In contrast, Moon has said that, if elected, he would resume bilateral aid cut off by South Korea’s outgoing leader, President Lee Myung-bak, and offer new talks without preconditions. Moon’s candidacy is thus more likely to appeal to Pyongyang.

Japan also goes to the polls this weekend in a vote that may produce the country’s seventh prime minister in seven years. Although most Japanese are focused on an underperforming economy that slipped back into recession in the second and third quarters, heightened tensions with North Korea will not help restore the business and consumer confidence that is so sorely lacking.

The election’s outcome remains uncertain, but the Democratic party’s unpopular prime minister, Yoshihiko Noda, is struggling to hang on to office. The man most likely to succeed him is Shinzo Abe, a former premier who is leading a comeback by the once dominant Liberal Democrats.
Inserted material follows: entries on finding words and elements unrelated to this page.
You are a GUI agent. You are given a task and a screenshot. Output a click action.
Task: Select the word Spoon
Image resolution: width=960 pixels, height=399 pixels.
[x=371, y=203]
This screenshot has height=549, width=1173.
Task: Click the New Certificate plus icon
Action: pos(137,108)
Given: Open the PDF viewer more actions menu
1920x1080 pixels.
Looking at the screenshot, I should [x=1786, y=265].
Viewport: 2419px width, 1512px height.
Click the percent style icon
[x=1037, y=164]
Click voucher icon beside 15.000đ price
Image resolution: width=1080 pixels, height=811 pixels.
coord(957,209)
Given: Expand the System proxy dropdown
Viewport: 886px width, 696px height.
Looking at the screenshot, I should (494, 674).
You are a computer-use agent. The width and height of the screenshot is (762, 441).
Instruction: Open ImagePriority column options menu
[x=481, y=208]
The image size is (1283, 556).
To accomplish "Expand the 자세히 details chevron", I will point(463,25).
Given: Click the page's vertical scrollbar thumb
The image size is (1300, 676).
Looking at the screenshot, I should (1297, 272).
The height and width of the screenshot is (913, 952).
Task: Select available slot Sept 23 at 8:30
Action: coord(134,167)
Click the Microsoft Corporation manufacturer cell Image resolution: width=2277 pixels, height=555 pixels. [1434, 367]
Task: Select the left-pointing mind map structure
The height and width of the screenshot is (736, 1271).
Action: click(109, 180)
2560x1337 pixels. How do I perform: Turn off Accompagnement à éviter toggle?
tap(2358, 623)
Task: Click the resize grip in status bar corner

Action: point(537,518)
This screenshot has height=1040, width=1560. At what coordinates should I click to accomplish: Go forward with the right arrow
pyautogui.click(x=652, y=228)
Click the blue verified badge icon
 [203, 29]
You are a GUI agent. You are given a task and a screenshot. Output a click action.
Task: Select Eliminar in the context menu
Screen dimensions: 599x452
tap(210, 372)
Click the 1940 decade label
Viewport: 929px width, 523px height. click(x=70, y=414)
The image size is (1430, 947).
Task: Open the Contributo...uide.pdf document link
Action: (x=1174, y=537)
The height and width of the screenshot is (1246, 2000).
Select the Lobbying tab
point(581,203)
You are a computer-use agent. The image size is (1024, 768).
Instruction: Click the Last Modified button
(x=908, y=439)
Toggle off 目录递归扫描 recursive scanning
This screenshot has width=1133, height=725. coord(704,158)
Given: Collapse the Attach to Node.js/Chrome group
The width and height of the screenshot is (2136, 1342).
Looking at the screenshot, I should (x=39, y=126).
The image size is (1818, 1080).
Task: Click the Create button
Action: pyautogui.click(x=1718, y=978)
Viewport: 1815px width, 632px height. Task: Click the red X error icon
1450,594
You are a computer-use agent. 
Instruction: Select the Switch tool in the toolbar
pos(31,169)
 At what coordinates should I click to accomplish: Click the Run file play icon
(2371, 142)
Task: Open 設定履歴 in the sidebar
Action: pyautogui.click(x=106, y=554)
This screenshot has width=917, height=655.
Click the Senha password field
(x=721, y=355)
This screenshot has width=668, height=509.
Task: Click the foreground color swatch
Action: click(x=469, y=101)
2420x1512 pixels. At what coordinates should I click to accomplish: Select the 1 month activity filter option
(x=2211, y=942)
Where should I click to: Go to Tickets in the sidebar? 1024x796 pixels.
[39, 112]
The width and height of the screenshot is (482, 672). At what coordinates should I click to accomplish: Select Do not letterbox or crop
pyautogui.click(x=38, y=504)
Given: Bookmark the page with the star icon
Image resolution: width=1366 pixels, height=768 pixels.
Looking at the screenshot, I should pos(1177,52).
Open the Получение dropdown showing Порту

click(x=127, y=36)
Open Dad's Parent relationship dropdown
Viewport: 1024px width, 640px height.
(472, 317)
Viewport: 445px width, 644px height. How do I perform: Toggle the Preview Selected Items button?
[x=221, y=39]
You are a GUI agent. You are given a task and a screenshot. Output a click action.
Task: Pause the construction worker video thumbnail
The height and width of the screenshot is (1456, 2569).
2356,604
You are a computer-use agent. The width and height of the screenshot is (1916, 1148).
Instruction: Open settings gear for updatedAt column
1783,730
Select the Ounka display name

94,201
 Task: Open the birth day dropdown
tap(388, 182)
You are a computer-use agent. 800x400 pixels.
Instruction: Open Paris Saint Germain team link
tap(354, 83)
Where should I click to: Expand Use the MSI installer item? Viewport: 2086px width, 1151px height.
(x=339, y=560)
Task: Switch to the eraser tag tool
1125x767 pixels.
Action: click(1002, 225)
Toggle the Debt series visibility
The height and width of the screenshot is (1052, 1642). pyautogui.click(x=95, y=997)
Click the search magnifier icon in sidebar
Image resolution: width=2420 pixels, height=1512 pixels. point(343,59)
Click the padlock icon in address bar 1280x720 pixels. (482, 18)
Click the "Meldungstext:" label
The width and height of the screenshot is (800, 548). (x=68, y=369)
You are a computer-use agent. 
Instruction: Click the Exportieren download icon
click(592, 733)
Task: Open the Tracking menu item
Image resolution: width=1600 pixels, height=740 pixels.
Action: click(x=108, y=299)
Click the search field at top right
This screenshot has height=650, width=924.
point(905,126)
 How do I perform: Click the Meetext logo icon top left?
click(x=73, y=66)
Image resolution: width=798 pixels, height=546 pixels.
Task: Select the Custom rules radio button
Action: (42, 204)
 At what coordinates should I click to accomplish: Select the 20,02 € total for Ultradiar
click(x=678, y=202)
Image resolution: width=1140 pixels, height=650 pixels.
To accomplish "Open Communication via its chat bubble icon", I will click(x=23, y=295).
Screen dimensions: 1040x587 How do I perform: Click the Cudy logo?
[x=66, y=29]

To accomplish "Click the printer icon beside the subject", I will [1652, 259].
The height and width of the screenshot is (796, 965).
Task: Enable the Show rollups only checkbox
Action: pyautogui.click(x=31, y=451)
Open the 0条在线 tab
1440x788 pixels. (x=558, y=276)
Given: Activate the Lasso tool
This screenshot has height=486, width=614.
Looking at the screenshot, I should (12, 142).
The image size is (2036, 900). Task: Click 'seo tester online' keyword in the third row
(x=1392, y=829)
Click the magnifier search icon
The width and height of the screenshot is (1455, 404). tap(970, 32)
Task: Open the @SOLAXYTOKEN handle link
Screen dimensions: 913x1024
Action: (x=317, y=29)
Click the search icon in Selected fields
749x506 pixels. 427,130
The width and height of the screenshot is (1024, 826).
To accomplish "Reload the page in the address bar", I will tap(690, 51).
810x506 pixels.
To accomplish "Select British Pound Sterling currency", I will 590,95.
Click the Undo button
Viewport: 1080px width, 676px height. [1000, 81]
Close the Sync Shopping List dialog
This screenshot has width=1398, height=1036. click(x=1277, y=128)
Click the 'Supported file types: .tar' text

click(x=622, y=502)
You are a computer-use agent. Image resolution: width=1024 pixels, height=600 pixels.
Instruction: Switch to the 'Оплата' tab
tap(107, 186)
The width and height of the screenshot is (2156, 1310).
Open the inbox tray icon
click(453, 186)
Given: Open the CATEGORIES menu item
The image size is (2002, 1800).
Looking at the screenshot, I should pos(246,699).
Abe is a noted hawk and nationalist whose latest visit to Tokyo’s Yasukuni shrine to the spirits of Japan’s war dead in October provoked protests in South Korea and China. He has taken a tough line during the recent maritime disputes with China, and has been active in the past in the cases of Japanese nationals kidnapped by North Korea.

If elected, Abe is expected to resume his previous attempts to ease the constraints on Japanese military action imposed by the post-war pacifist constitution. As proposed, Tokyo would drop a self-imposed ban on exercising its right to collective self-defence, or aiding an ally under attack. This would allow Japan’s military to shoot down a North Korean missile heading for US or other cities, assist a US vessel under attack and facilitate joint operations with US forces.